Mom used to take the fridge biscuits (we're talking the ones you smack on the counter to open, that come in the dairy case). We'd tear holes in them, and she'd fry them. Then we'd do various things with them, to our taste and pile them up. That is to say, confectioners' sugar, cinnamon sugar, a bit of chocolate syrup, etc. Eat while still very hot!
 
So we're dieting but I'm feeling cranky this morning and wanted a treat. I melted a 1/2 stick of butter and about a cup of brown sugar together, threw in a handful of walnuts and a tube of refrigerator biscuits I had quartered. I mixed it all together and dumped into a loaf pan and baked at 400 for about 25 minutes.

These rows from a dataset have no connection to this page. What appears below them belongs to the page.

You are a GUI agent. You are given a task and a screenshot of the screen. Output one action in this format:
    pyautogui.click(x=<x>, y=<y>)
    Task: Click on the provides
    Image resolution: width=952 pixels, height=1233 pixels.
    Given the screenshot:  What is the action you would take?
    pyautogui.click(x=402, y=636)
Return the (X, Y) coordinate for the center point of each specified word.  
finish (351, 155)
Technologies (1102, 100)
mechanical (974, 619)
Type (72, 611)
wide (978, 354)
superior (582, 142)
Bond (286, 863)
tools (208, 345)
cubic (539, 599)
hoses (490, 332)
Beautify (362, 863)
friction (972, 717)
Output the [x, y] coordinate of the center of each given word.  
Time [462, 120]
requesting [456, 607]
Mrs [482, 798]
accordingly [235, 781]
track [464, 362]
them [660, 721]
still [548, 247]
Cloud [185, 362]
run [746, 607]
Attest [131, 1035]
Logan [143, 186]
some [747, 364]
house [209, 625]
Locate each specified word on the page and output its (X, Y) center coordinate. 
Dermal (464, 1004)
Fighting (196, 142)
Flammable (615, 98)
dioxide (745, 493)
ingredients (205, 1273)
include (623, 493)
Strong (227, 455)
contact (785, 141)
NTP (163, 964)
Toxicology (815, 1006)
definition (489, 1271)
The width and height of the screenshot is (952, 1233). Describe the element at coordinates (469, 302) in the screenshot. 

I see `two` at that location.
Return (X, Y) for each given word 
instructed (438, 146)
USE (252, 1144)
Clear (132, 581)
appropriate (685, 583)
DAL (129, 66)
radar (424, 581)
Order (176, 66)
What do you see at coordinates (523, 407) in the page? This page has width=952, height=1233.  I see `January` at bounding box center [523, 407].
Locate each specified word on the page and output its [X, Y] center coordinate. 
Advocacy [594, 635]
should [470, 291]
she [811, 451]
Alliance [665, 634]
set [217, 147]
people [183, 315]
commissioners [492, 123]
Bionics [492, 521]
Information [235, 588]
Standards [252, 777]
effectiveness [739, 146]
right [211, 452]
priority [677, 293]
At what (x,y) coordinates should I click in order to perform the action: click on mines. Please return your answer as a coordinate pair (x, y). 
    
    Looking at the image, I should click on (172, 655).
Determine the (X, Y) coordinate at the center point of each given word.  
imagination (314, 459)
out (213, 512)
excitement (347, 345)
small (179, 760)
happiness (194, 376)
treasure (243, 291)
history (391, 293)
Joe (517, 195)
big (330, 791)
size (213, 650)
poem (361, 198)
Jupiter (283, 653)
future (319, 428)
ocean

It's delicious but I was envisioning little balls or nuggets of bread but they stayed kind of flat.

Thoughts?

Try putting the butter mixture into a cake pan, set the quartered biscuit pieces on top. Bake until biscuits are done and scoop some of both into a bowl and mix them together as you eat.:chef:

Or, bake the biscuits as usual and drizzle the mixture over the split hot biscuits.
 
Last edited:
Thank you all! I actually bought the tube to make doughnuts with but that didn't sound good this morning. I will try shaping them next time a little. The shape surely did NOT affect the taste, the plate was empty rather quickly :rolleyes:.
 
I make monkey bread with whomp biscuits. I cut them in quarters, roll them in cinnamon sugar, put them in a well buttered pan and drizzle some melted butter over the tops. My kids loved that. You can do it in a bundt pan or a loaf pan.
 
Okay, am I the only person who was too dense to figure out what whomp biscuits were? I had to look it up. Thank Gooness for Google!
 
I'm trying to find the thread about the Biscuit Dressing. It gave me a good idea for a recipe I'd like to post. I may as well post it here, but I'd like to find the original post so I can give credit and thanks.

Sausage Biscuits Dressing
My Take

Brown:

1/3# Ground Sausage
Handful frozen diced Celery
1 chopped Onion
8 smashed garlic cloves lightly chopped*

Make Impossible Pie mixture:

¾ C Bisquick
1 C Milk

Drain sausage mixture and add to the Impossible Pie mixture.

Adjust IP batter for quantity and thickness.

Pour into sprayed casserole and bake at 400 for 25 minutes or until a knife in the middle comes out clean.

Serve with White Gravy and butter.

*I plan to toast the garlic lightly in the bacon fat until it's soft like in the Garlic Soup recipe. I'll take it out when it's done and put it back in later.

I have to wait until Thursday's shopping as I'm out of Gr. Sausage, but I do have some bacon, onion, celery and garlic so I'll make it that way for dinner tonight.
 
Last edited:
Just to keep the thought going, with leftover meat, make your favorite stew-type meal. Cook it through, thicken it, then pour into a baking dish. Take the biscuits, arrange on top, then bake until the biscuits are done. A great, almost-home-made, pot pie.
 
I like the whomp biscuits. I had an English friend once who called them something and I can't for the life of me remember what it was.